=== Problem details ===
From the top of the entries, reproduce each line exactly, stopping after the line that contains "Squirrel's Nest Jewelry (835, 2132)". Omit pictures.

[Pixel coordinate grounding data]
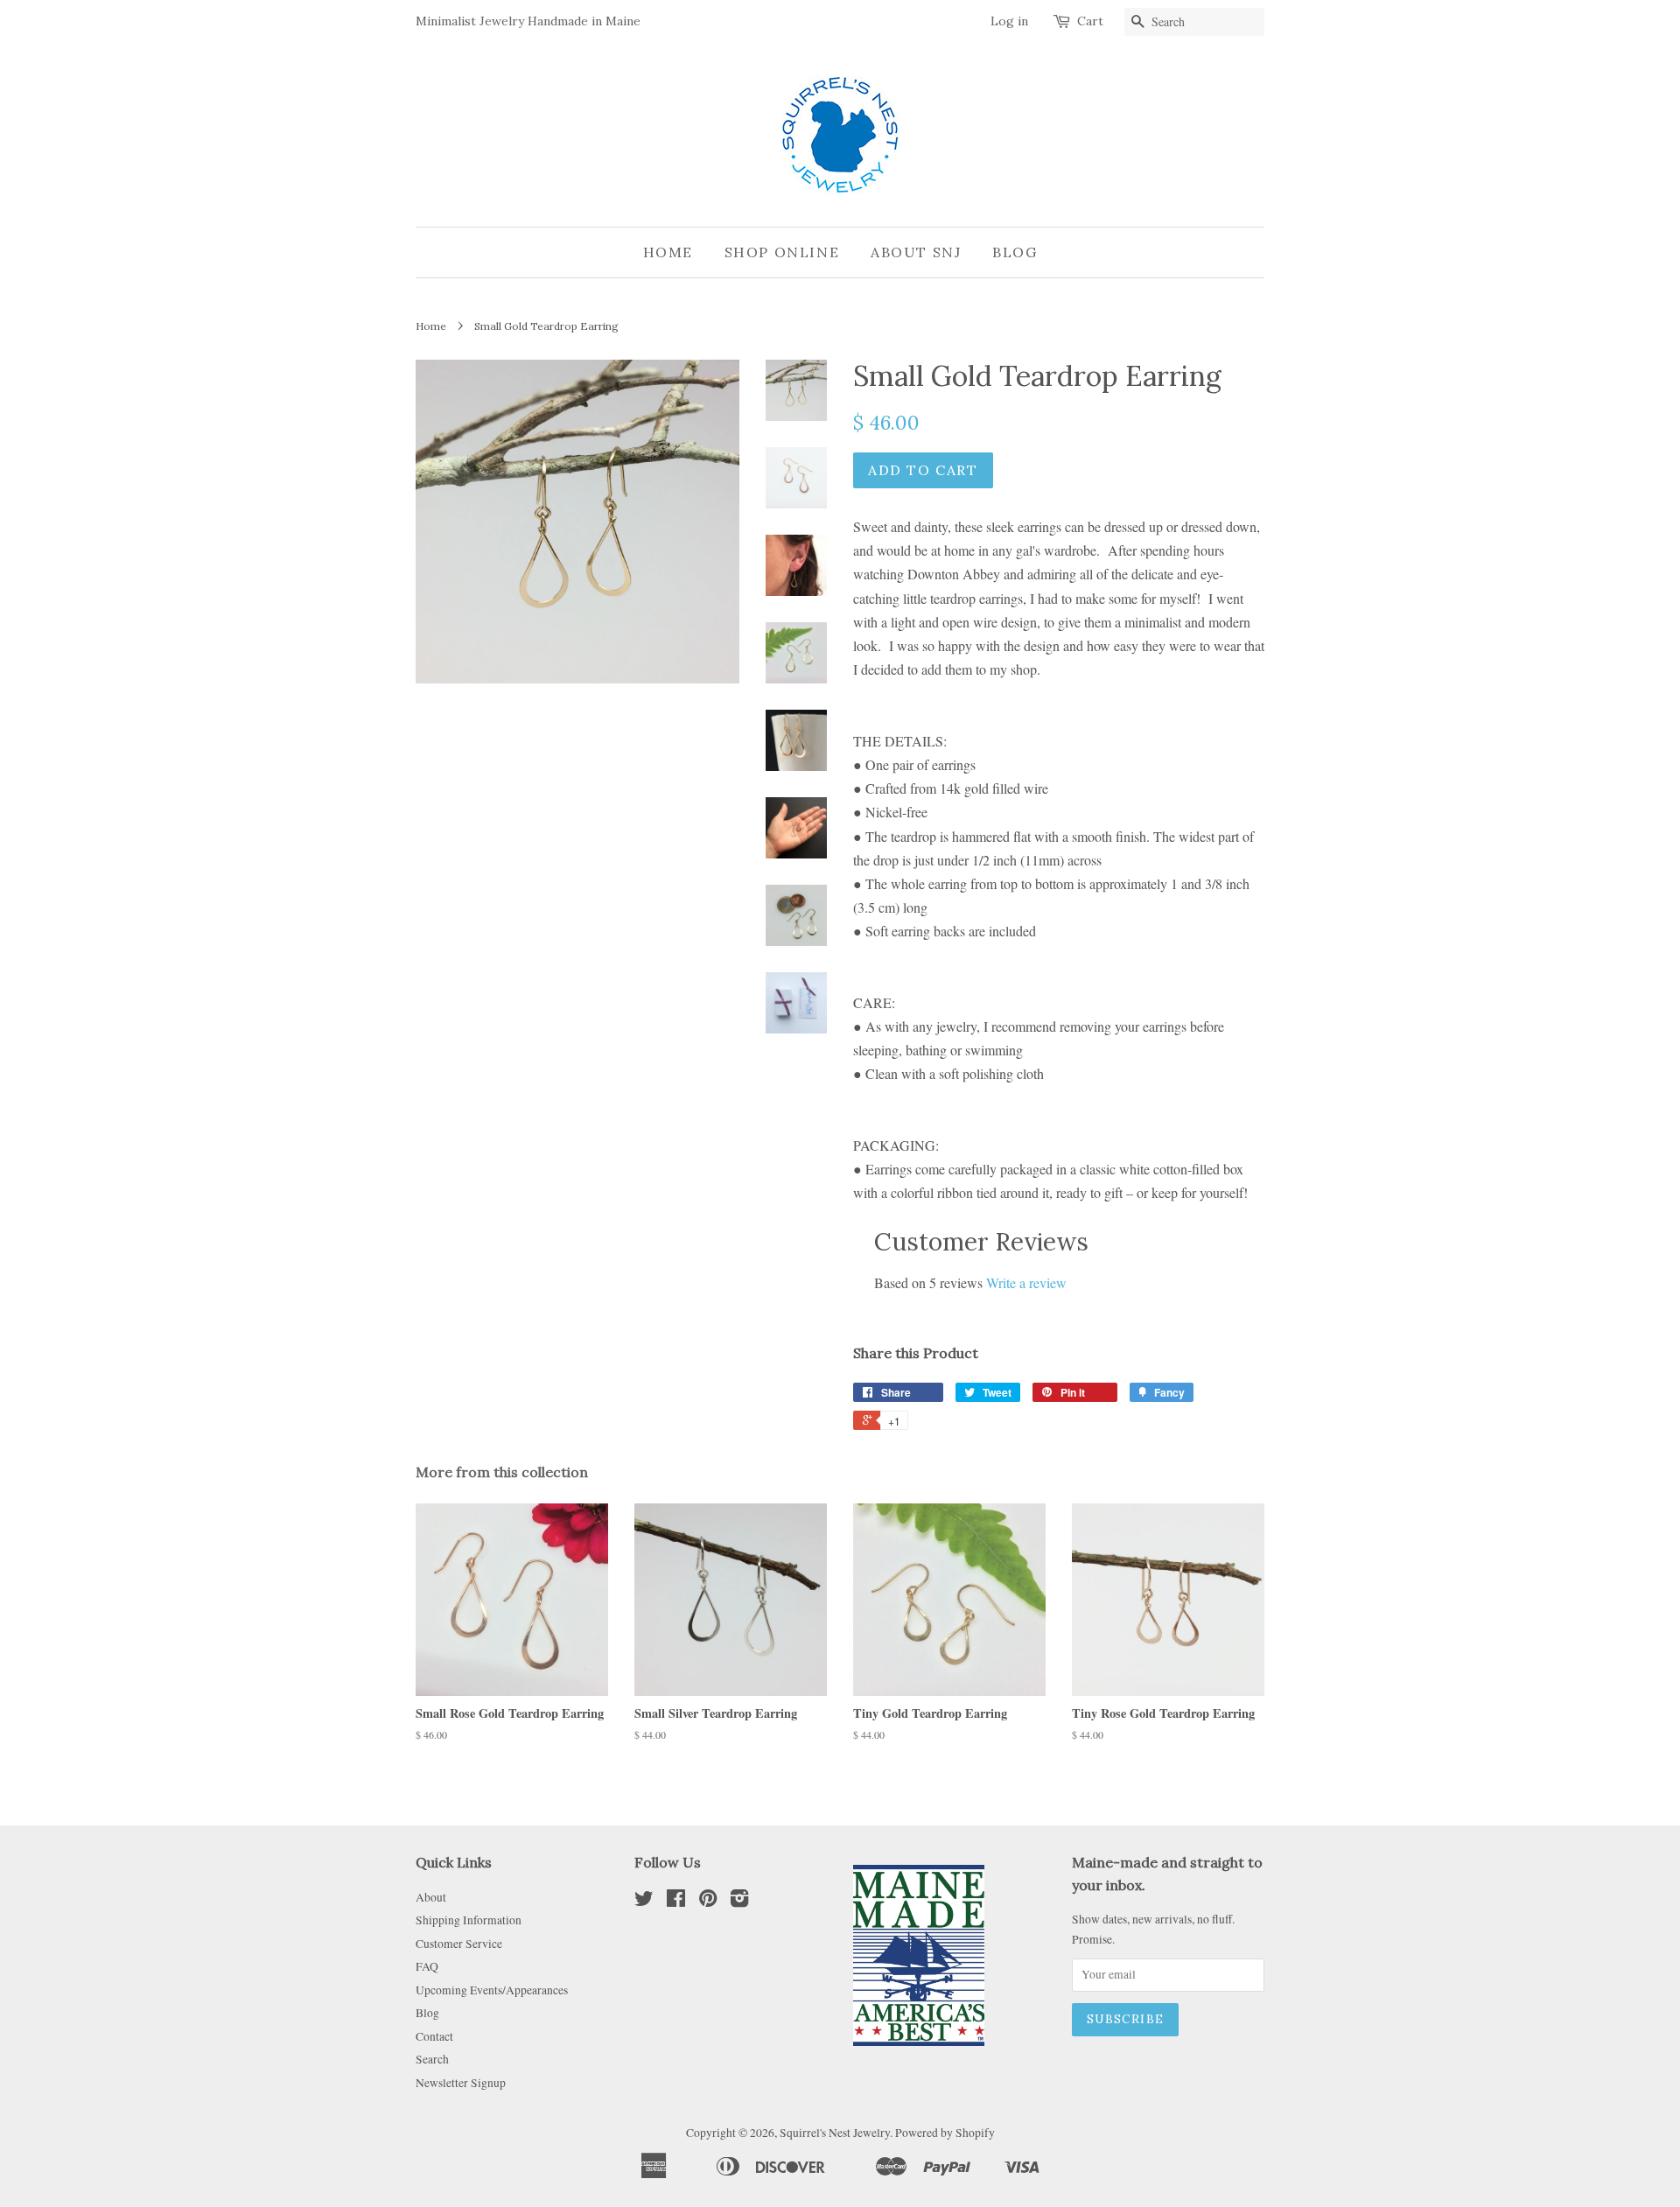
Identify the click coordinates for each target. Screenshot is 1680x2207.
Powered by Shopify (945, 2132)
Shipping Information (469, 1920)
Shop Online (782, 252)
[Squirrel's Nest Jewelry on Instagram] (739, 1901)
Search (432, 2059)
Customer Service (459, 1943)
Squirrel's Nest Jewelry (835, 2132)
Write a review (1026, 1282)
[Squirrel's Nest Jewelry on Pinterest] (708, 1901)
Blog (1014, 252)
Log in (1009, 21)
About (431, 1897)
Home (668, 252)
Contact (434, 2036)
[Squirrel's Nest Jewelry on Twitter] (644, 1901)
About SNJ (916, 252)
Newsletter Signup (461, 2083)
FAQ (427, 1966)
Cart (1090, 21)
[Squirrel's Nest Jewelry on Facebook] (676, 1901)
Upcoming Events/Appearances (492, 1990)
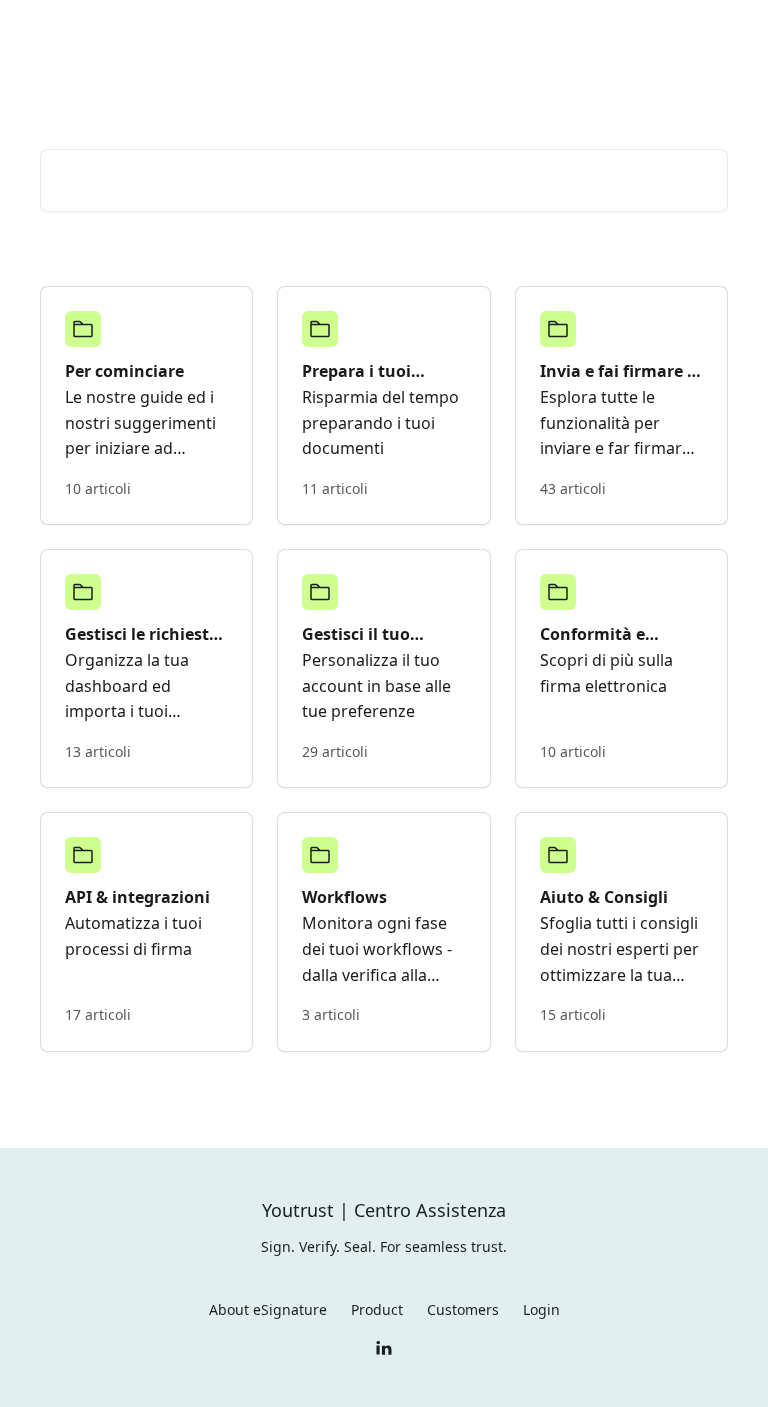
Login (523, 32)
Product (377, 1309)
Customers (463, 1309)
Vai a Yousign (434, 32)
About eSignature (268, 1309)
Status (589, 32)
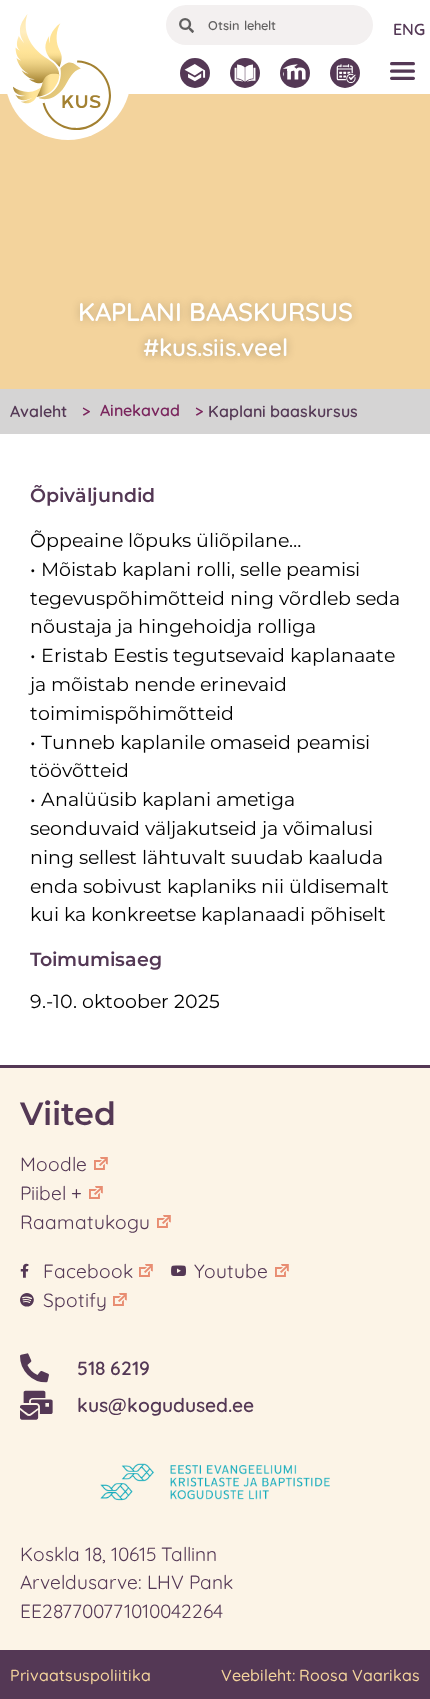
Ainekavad (140, 410)
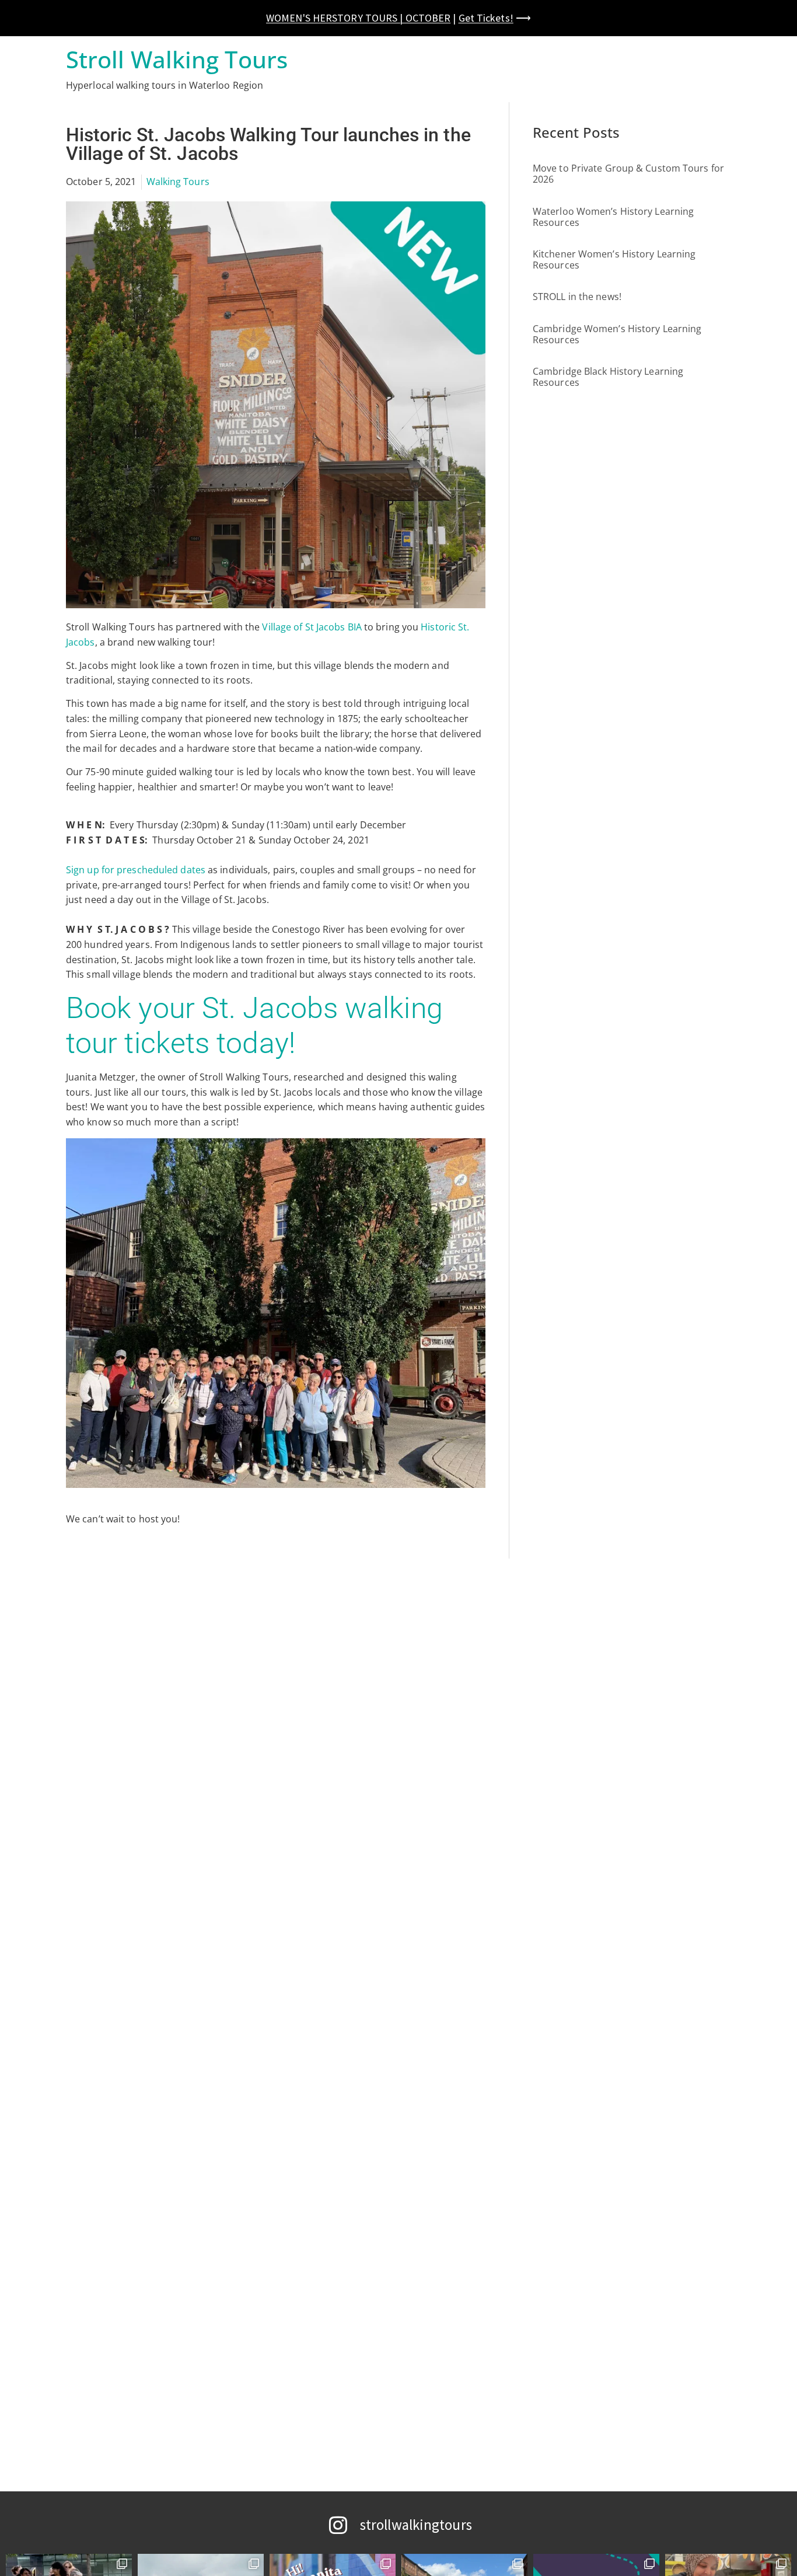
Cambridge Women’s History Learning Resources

=== Result ===
Identify the click coordinates for each target. Screenshot is 1680x2207.
Powered by Shopify (945, 2132)
Shipping Information (469, 1920)
Shop Online (782, 252)
[Squirrel's Nest Jewelry on Instagram] (739, 1901)
Search (432, 2059)
Customer Service (459, 1943)
Squirrel's Nest Jewelry (835, 2132)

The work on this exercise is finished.